Document extract
((
Mr. GOULD-That is all that this resolution called for. But the fact remains that out of 3,606 indictments only 262 have been brought to trial, and it strikes me as a very significant fact, which should be pondered well by this Convention before they determine the question before them. And I may remark, in general, that this is a fair statement for the whole State. I have only time to sum up the statement by saying that in the county of Columbia, out of 264 indictments that were found, only fifty-five (or one out of five indictments) has been tried; and it runs very much the same way in other sections of the State. There is a very great want of careful trial of indictments, and that is the reason why crimes are so rife in this community; because the variety of means of allowing our criminals to escape is so very great that district attorneys do not try them as thoroughly as they ought to do.

Mr. SCHUMAKER-Do you not know that there are certain indictments which can be settled without being tried?
))
Task prompt
How would you render this sentence from the convention debate excerpt in Spanish: "And I may remark, in general, that this is a fair statement for the whole State."

Coordinate data for items:
((
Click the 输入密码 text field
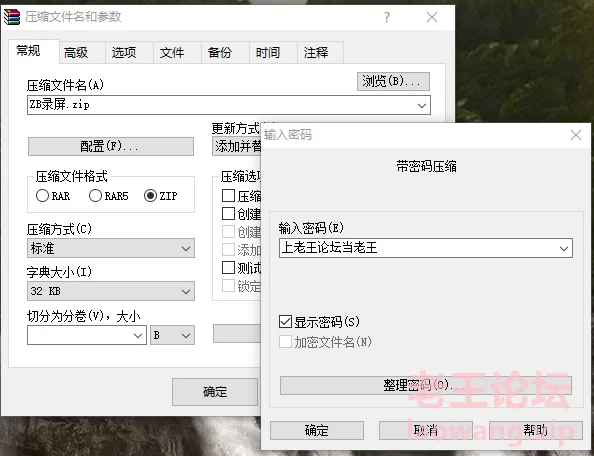 (426, 248)
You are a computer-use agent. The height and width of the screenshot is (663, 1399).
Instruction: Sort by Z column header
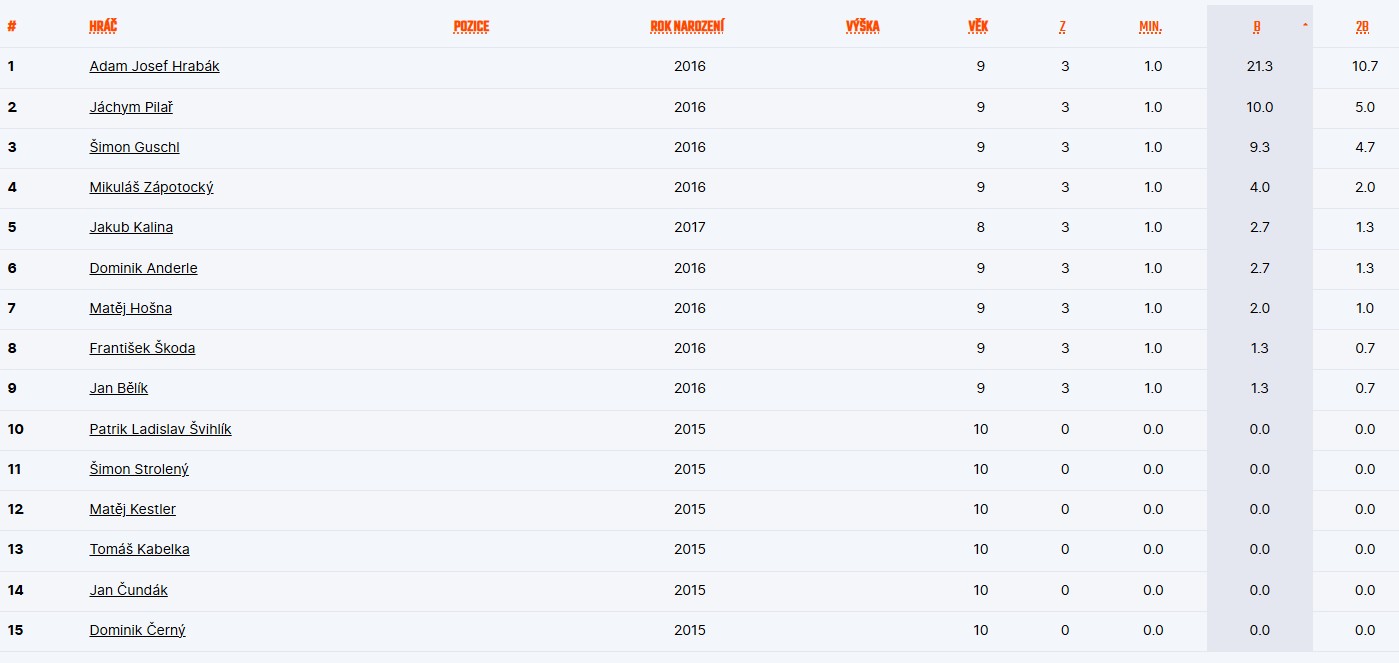1062,27
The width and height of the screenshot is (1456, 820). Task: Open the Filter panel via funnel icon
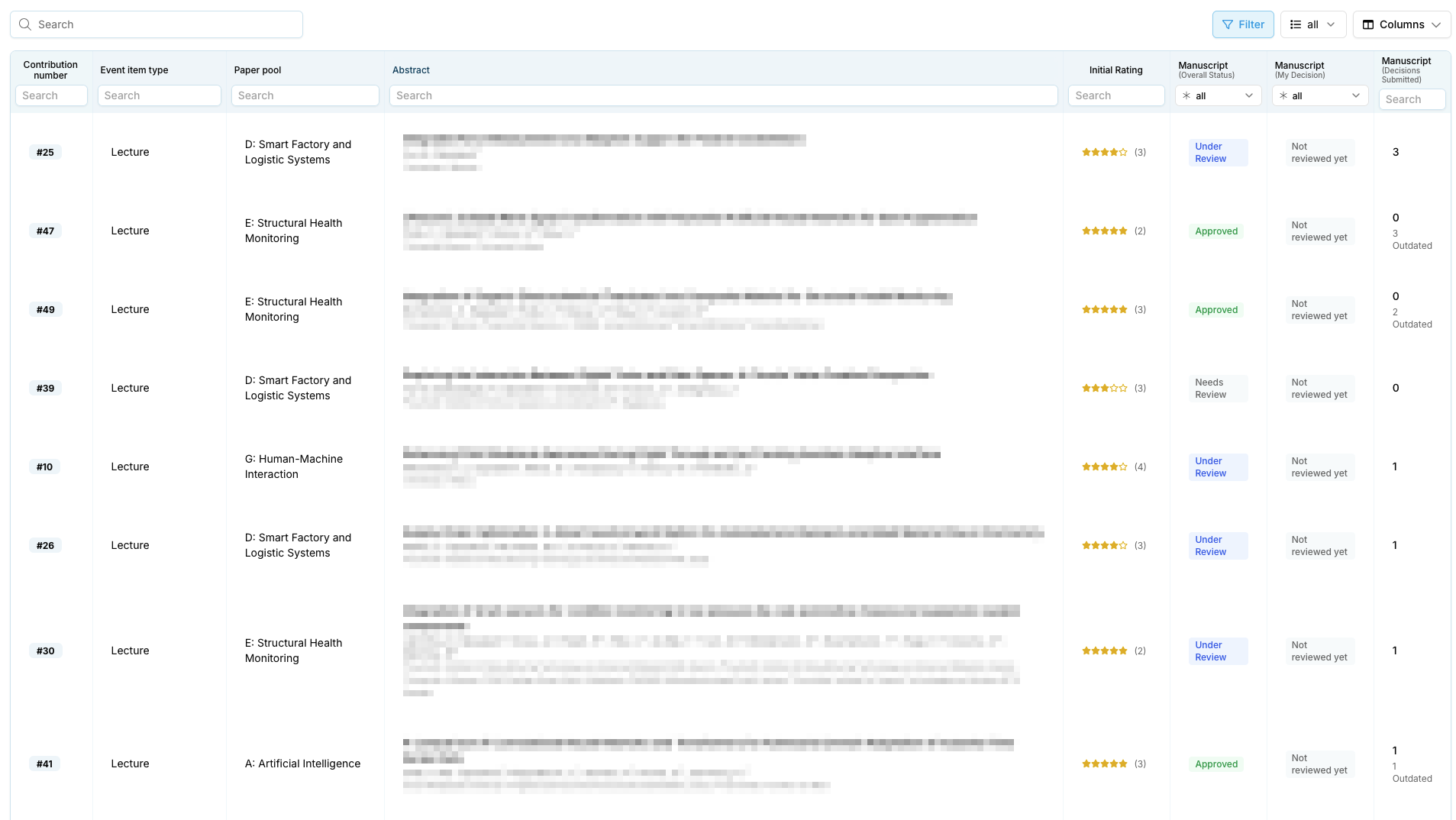[x=1227, y=24]
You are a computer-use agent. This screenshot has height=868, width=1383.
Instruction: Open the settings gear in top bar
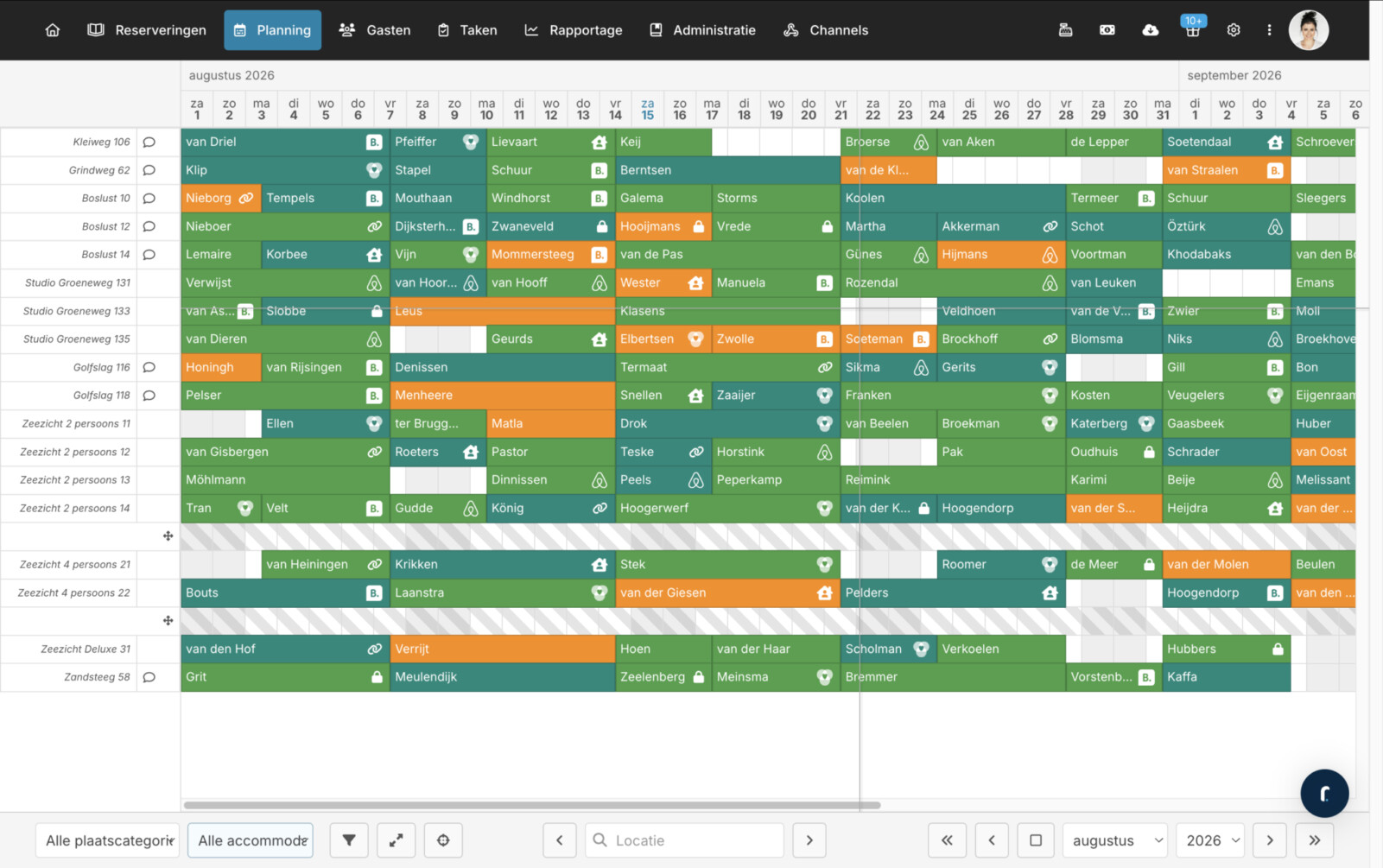(x=1233, y=30)
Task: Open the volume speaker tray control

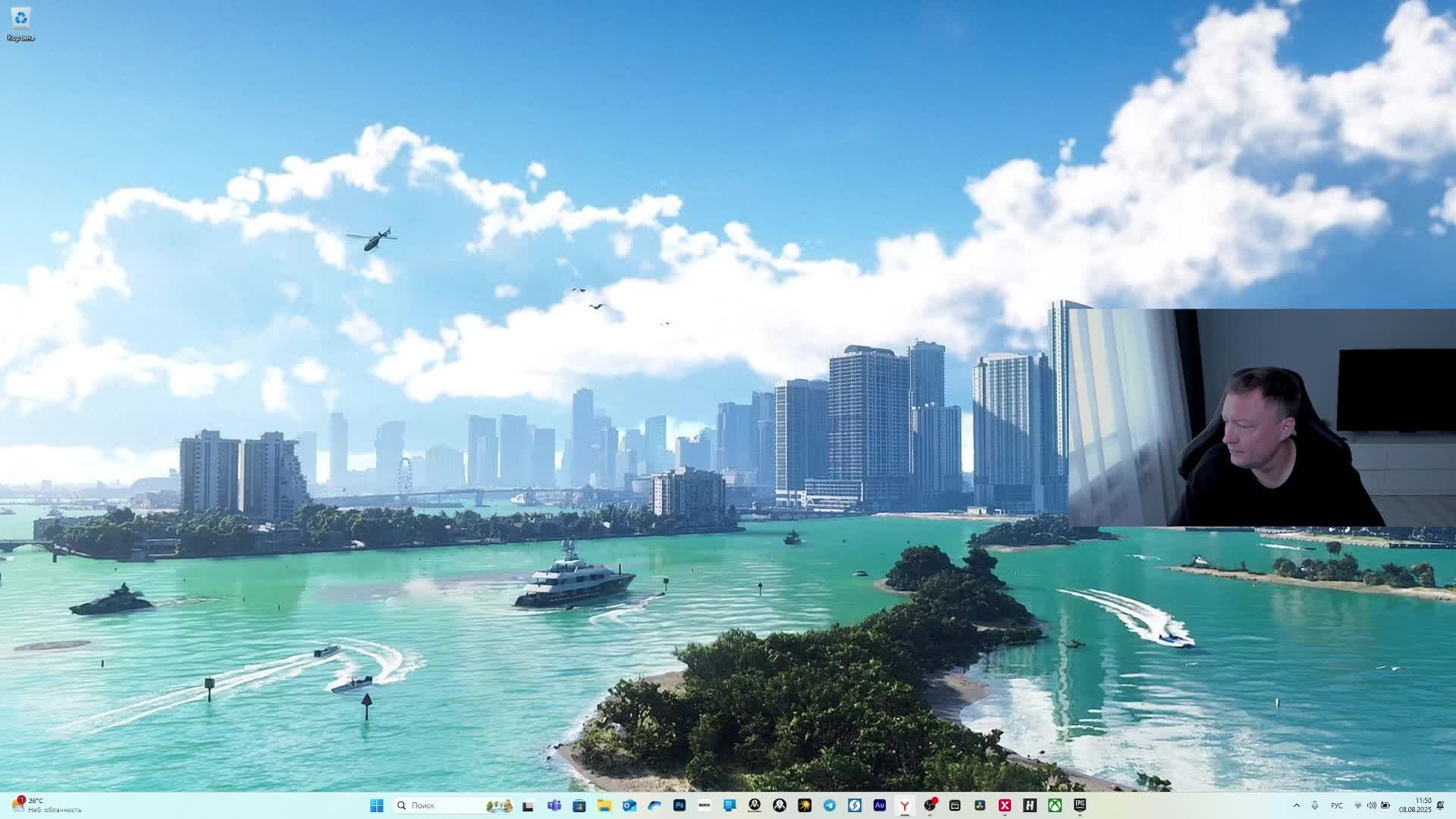Action: point(1371,805)
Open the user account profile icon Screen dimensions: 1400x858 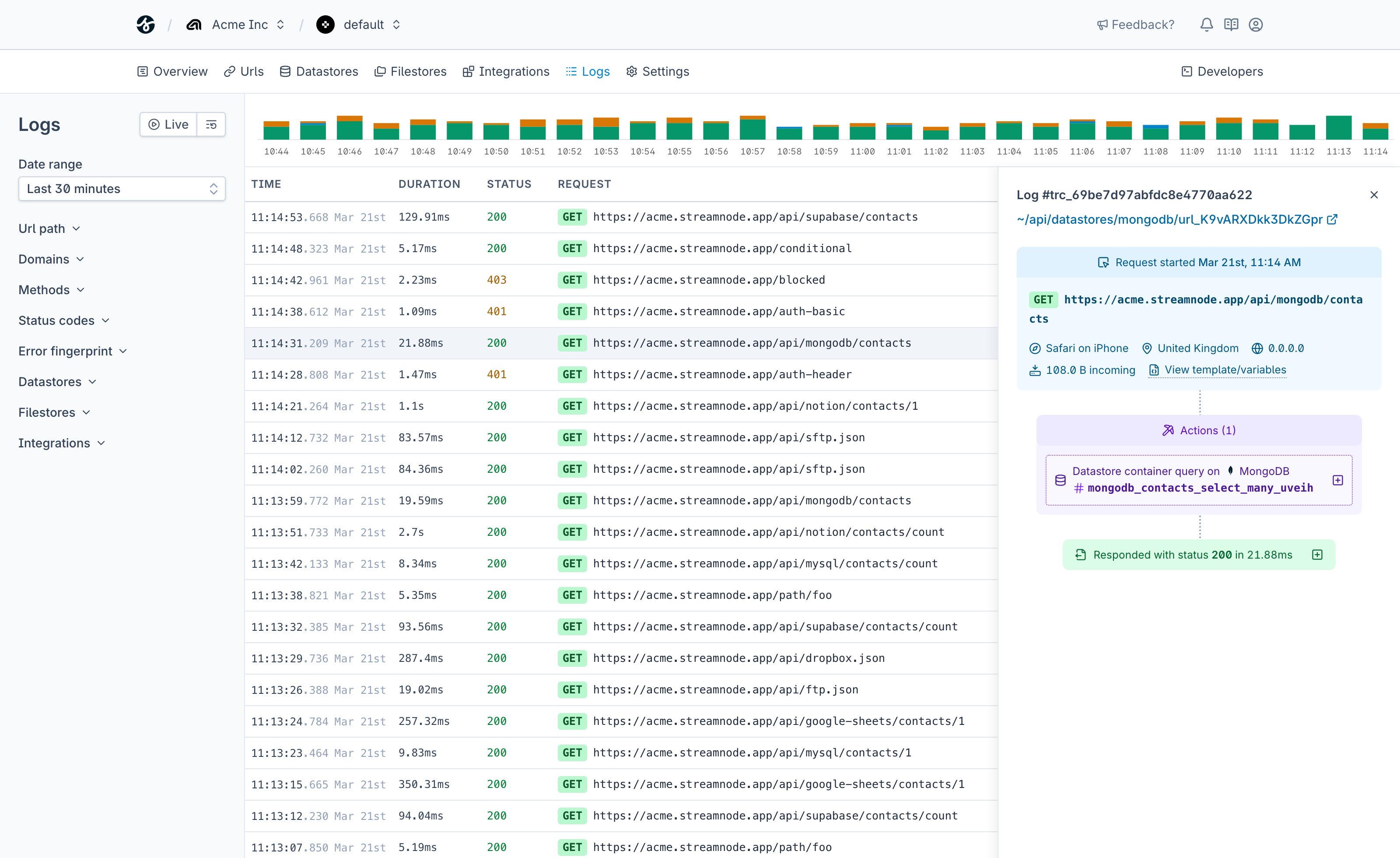[x=1256, y=25]
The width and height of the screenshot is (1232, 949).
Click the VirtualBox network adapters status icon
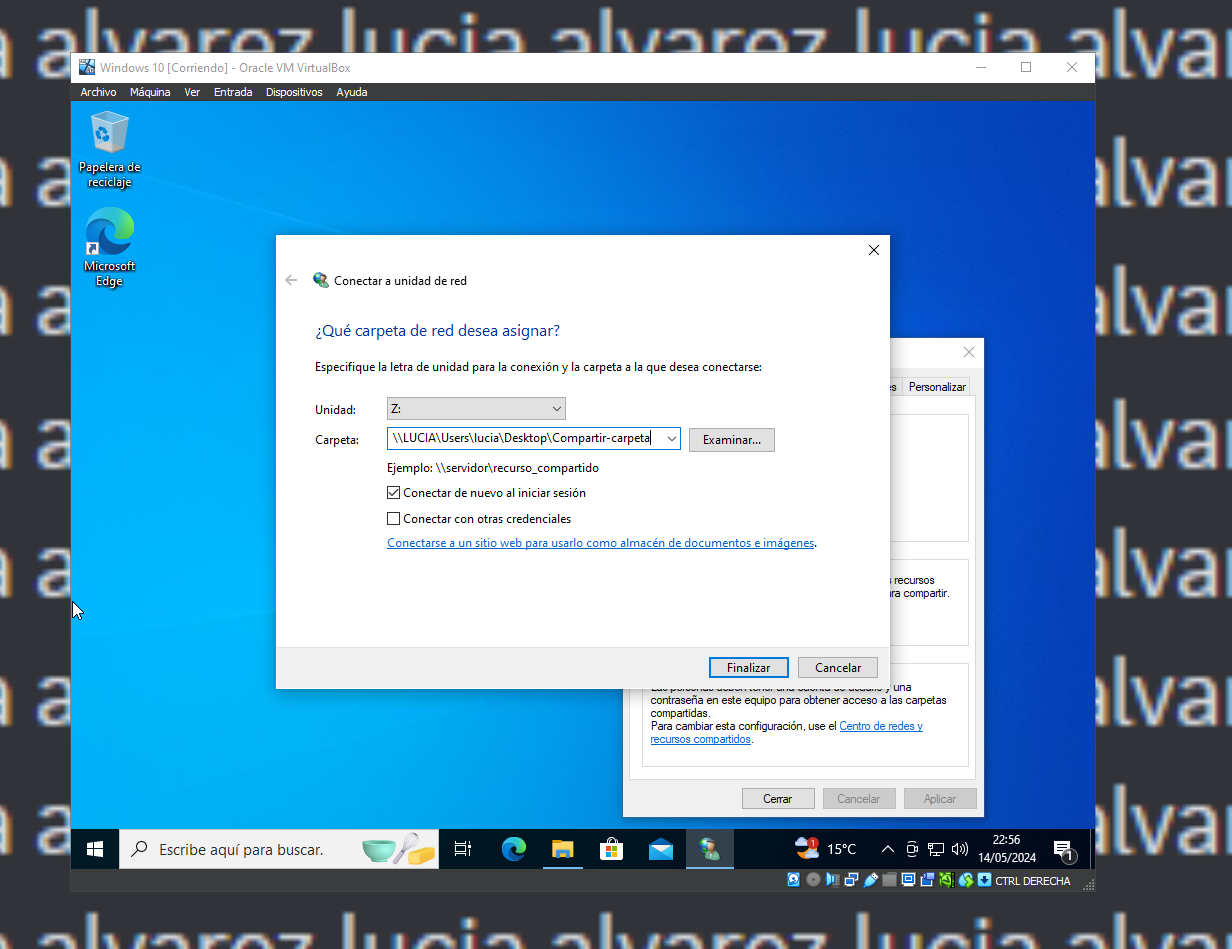coord(851,880)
))
The completed task
Y puedo señalar, en general, que esta es una exposición justa para todo el Estado.